Arrange the listing from the line with "This screenshot has" through the line with "point(11,9)" (both included) as a two-column CSV with the headers text and answer, one row per entry and each value in a single quoted field with line breaks turned into spaces. Leave the pictures out.

§ **Data lines**
++++++++++++++++++++

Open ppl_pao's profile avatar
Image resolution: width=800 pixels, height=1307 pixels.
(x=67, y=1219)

++++++++++++++++++++

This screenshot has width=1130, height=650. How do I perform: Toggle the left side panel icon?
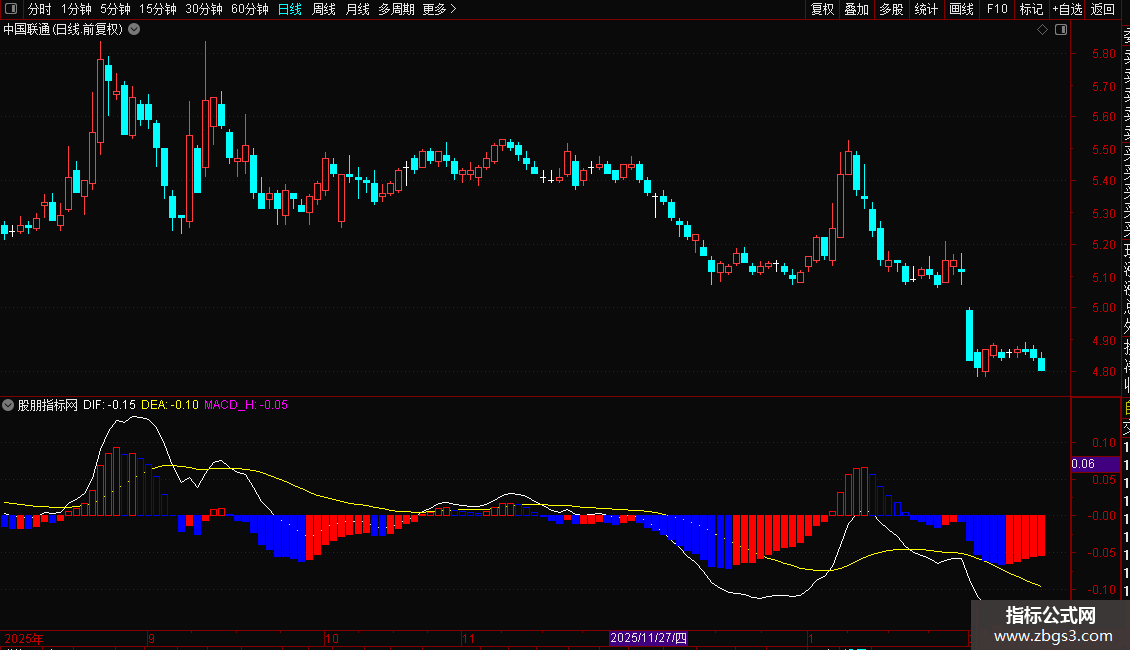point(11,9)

++++++++++++++++++++

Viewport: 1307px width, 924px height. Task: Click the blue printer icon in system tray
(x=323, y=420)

++++++++++++++++++++

§ **Output**
text,answer
"This screenshot has width=1130, height=650. How do I perform: Toggle the left side panel icon?","point(11,9)"